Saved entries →
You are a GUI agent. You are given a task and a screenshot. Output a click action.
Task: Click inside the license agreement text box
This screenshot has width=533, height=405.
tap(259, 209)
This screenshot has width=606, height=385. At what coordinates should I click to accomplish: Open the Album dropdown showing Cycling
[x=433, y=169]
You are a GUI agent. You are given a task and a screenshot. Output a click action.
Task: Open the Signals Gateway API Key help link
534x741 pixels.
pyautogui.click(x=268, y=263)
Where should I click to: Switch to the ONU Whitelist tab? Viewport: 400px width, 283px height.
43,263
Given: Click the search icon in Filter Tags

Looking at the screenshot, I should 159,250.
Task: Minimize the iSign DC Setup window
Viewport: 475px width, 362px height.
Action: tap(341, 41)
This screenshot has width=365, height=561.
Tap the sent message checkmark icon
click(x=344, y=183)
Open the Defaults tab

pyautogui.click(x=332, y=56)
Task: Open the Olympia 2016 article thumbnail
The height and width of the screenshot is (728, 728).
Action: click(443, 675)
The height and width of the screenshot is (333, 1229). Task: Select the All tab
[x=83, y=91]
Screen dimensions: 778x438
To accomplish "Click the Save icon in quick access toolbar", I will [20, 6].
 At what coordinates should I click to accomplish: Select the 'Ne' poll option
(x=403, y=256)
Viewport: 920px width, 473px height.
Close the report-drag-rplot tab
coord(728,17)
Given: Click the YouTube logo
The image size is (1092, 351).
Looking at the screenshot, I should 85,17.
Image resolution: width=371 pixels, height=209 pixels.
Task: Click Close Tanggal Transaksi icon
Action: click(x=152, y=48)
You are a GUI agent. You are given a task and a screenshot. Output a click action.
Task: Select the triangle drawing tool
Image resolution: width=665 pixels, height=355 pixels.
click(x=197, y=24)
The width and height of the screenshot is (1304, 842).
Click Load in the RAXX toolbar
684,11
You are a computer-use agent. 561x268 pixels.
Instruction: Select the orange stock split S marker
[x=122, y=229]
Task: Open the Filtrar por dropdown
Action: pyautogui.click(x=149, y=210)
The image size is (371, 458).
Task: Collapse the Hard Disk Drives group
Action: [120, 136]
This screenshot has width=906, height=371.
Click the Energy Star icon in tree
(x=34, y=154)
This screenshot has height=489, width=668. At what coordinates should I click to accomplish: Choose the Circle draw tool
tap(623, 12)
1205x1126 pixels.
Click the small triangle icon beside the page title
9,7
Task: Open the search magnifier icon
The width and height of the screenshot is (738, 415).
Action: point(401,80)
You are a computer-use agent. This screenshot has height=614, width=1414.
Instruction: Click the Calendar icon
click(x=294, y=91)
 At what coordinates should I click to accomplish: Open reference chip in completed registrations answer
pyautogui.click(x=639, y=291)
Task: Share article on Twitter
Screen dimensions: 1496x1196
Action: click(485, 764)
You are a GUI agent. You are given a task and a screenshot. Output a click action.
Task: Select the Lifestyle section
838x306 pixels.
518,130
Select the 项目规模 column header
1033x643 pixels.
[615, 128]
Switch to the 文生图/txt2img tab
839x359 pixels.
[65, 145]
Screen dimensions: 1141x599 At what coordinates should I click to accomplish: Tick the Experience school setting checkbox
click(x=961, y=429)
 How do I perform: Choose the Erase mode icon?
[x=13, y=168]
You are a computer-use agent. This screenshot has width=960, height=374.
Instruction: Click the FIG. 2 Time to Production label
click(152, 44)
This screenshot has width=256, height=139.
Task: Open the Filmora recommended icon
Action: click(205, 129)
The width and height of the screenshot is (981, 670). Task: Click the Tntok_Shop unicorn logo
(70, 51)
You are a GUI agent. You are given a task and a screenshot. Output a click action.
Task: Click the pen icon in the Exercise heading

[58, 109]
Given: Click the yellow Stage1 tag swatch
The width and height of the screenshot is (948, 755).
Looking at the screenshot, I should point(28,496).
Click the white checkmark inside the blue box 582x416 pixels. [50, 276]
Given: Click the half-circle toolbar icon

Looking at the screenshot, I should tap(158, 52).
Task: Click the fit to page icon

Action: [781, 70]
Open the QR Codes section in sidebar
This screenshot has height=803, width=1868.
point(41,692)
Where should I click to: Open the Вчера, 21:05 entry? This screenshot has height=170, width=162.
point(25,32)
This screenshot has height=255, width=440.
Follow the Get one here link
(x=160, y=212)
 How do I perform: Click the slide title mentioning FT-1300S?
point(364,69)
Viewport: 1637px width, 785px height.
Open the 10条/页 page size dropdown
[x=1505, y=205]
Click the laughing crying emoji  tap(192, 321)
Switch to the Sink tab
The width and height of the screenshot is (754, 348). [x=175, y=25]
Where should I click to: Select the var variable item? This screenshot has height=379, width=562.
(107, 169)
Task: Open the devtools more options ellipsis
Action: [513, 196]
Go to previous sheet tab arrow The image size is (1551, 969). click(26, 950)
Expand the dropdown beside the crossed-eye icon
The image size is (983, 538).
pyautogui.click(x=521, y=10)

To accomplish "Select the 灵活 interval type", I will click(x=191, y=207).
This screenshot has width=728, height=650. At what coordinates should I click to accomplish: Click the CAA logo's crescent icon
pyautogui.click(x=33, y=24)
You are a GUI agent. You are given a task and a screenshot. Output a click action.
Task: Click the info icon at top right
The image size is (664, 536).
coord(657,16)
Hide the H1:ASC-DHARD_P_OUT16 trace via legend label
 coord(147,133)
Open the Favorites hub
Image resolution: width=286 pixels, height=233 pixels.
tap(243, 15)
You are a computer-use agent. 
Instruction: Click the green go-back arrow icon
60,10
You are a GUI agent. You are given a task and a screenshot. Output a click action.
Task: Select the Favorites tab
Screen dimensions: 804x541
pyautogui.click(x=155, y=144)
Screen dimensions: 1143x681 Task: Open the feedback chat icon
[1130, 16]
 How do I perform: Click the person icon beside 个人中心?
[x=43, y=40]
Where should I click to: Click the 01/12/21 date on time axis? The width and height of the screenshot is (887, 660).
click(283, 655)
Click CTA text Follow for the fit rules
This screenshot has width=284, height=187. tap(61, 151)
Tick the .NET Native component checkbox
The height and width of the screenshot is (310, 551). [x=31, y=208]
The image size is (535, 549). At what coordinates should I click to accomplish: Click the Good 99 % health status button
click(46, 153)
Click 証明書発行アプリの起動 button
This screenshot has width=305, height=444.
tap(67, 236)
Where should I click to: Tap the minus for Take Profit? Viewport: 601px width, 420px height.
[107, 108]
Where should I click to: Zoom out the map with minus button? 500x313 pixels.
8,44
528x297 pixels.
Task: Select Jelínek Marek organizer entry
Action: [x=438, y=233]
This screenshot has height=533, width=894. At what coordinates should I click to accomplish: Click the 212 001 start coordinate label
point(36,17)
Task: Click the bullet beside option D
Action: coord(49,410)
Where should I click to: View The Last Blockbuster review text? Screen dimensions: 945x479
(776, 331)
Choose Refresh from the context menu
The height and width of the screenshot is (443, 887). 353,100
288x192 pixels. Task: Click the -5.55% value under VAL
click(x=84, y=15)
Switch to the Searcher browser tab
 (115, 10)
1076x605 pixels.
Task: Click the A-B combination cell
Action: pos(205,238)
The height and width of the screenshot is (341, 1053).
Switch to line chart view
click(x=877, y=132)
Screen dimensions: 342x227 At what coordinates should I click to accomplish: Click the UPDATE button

PROBLEM STATEMENT → The required answer is every line of the data, duplicated exactly.

COMPLETED EXERCISE →
You are a GUI agent. You are given a task and a screenshot. Output a click action.
Task: Click inside the license agreement text box
This screenshot has width=533, height=405.
tap(259, 209)
This screenshot has width=606, height=385. At what coordinates should I click to accomplish: Open the Album dropdown showing Cycling
[x=433, y=169]
You are a GUI agent. You are given a task and a screenshot. Output a click action.
Task: Open the Signals Gateway API Key help link
534x741 pixels.
pyautogui.click(x=268, y=263)
Where should I click to: Switch to the ONU Whitelist tab? Viewport: 400px width, 283px height.
43,263
Given: Click the search icon in Filter Tags

Looking at the screenshot, I should 159,250.
Task: Minimize the iSign DC Setup window
Viewport: 475px width, 362px height.
Action: tap(341, 41)
This screenshot has width=365, height=561.
Tap the sent message checkmark icon
click(x=344, y=183)
Open the Defaults tab

pyautogui.click(x=332, y=56)
Task: Open the Olympia 2016 article thumbnail
The height and width of the screenshot is (728, 728).
Action: click(443, 675)
The height and width of the screenshot is (333, 1229). Task: Select the All tab
[x=83, y=91]
Screen dimensions: 778x438
To accomplish "Click the Save icon in quick access toolbar", I will [20, 6].
 At what coordinates should I click to accomplish: Select the 'Ne' poll option
(x=403, y=256)
Viewport: 920px width, 473px height.
Close the report-drag-rplot tab
coord(728,17)
Given: Click the YouTube logo
The image size is (1092, 351).
Looking at the screenshot, I should 85,17.
Image resolution: width=371 pixels, height=209 pixels.
Task: Click Close Tanggal Transaksi icon
Action: click(x=152, y=48)
You are a GUI agent. You are given a task and a screenshot. Output a click action.
Task: Select the triangle drawing tool
Image resolution: width=665 pixels, height=355 pixels.
click(x=197, y=24)
The width and height of the screenshot is (1304, 842).
Click Load in the RAXX toolbar
684,11
You are a computer-use agent. 561x268 pixels.
Instruction: Select the orange stock split S marker
[x=122, y=229]
Task: Open the Filtrar por dropdown
Action: pyautogui.click(x=149, y=210)
The image size is (371, 458).
Task: Collapse the Hard Disk Drives group
Action: [120, 136]
This screenshot has width=906, height=371.
Click the Energy Star icon in tree
(x=34, y=154)
This screenshot has height=489, width=668. At what coordinates should I click to accomplish: Choose the Circle draw tool
tap(623, 12)
1205x1126 pixels.
Click the small triangle icon beside the page title
9,7
Task: Open the search magnifier icon
The width and height of the screenshot is (738, 415).
Action: point(401,80)
You are a computer-use agent. This screenshot has height=614, width=1414.
Instruction: Click the Calendar icon
click(x=294, y=91)
 At what coordinates should I click to accomplish: Open reference chip in completed registrations answer
pyautogui.click(x=639, y=291)
Task: Share article on Twitter
Screen dimensions: 1496x1196
Action: click(485, 764)
You are a GUI agent. You are given a task and a screenshot. Output a click action.
Task: Select the Lifestyle section
838x306 pixels.
518,130
Select the 项目规模 column header
1033x643 pixels.
[615, 128]
Switch to the 文生图/txt2img tab
839x359 pixels.
[65, 145]
Screen dimensions: 1141x599 At what coordinates should I click to accomplish: Tick the Experience school setting checkbox
click(x=961, y=429)
 How do I perform: Choose the Erase mode icon?
[x=13, y=168]
You are a computer-use agent. This screenshot has width=960, height=374.
Instruction: Click the FIG. 2 Time to Production label
click(152, 44)
This screenshot has width=256, height=139.
Task: Open the Filmora recommended icon
Action: click(205, 129)
The width and height of the screenshot is (981, 670). Task: Click the Tntok_Shop unicorn logo
(70, 51)
You are a GUI agent. You are given a task and a screenshot. Output a click action.
Task: Click the pen icon in the Exercise heading

[58, 109]
Given: Click the yellow Stage1 tag swatch
The width and height of the screenshot is (948, 755).
Looking at the screenshot, I should point(28,496).
Click the white checkmark inside the blue box 582x416 pixels. [50, 276]
Given: Click the half-circle toolbar icon

Looking at the screenshot, I should tap(158, 52).
Task: Click the fit to page icon

Action: [781, 70]
Open the QR Codes section in sidebar
This screenshot has height=803, width=1868.
point(41,692)
Where should I click to: Open the Вчера, 21:05 entry? This screenshot has height=170, width=162.
point(25,32)
This screenshot has height=255, width=440.
Follow the Get one here link
(x=160, y=212)
 How do I perform: Click the slide title mentioning FT-1300S?
point(364,69)
Viewport: 1637px width, 785px height.
Open the 10条/页 page size dropdown
[x=1505, y=205]
Click the laughing crying emoji  tap(192, 321)
Switch to the Sink tab
The width and height of the screenshot is (754, 348). [x=175, y=25]
Where should I click to: Select the var variable item? This screenshot has height=379, width=562.
(107, 169)
Task: Open the devtools more options ellipsis
Action: [513, 196]
Go to previous sheet tab arrow The image size is (1551, 969). click(26, 950)
Expand the dropdown beside the crossed-eye icon
The image size is (983, 538).
pyautogui.click(x=521, y=10)

To accomplish "Select the 灵活 interval type", I will click(x=191, y=207).
This screenshot has width=728, height=650. At what coordinates should I click to accomplish: Click the CAA logo's crescent icon
pyautogui.click(x=33, y=24)
You are a GUI agent. You are given a task and a screenshot. Output a click action.
Task: Click the info icon at top right
The image size is (664, 536).
coord(657,16)
Hide the H1:ASC-DHARD_P_OUT16 trace via legend label
 coord(147,133)
Open the Favorites hub
Image resolution: width=286 pixels, height=233 pixels.
tap(243, 15)
You are a computer-use agent. 
Instruction: Click the green go-back arrow icon
60,10
You are a GUI agent. You are given a task and a screenshot. Output a click action.
Task: Select the Favorites tab
Screen dimensions: 804x541
pyautogui.click(x=155, y=144)
Screen dimensions: 1143x681 Task: Open the feedback chat icon
[1130, 16]
 How do I perform: Click the person icon beside 个人中心?
[x=43, y=40]
Where should I click to: Click the 01/12/21 date on time axis? The width and height of the screenshot is (887, 660).
click(283, 655)
Click CTA text Follow for the fit rules
This screenshot has width=284, height=187. tap(61, 151)
Tick the .NET Native component checkbox
The height and width of the screenshot is (310, 551). [x=31, y=208]
The image size is (535, 549). At what coordinates should I click to accomplish: Click the Good 99 % health status button
click(46, 153)
Click 証明書発行アプリの起動 button
This screenshot has width=305, height=444.
tap(67, 236)
Where should I click to: Tap the minus for Take Profit? Viewport: 601px width, 420px height.
[107, 108]
Where should I click to: Zoom out the map with minus button? 500x313 pixels.
8,44
528x297 pixels.
Task: Select Jelínek Marek organizer entry
Action: [x=438, y=233]
This screenshot has height=533, width=894. At what coordinates should I click to accomplish: Click the 212 001 start coordinate label
point(36,17)
Task: Click the bullet beside option D
Action: coord(49,410)
Where should I click to: View The Last Blockbuster review text? Screen dimensions: 945x479
(776, 331)
Choose Refresh from the context menu
The height and width of the screenshot is (443, 887). 353,100
288x192 pixels. Task: Click the -5.55% value under VAL
click(x=84, y=15)
Switch to the Searcher browser tab
 (115, 10)
1076x605 pixels.
Task: Click the A-B combination cell
Action: pos(205,238)
The height and width of the screenshot is (341, 1053).
Switch to line chart view
click(x=877, y=132)
Screen dimensions: 342x227 At what coordinates should I click to accomplish: Click the UPDATE button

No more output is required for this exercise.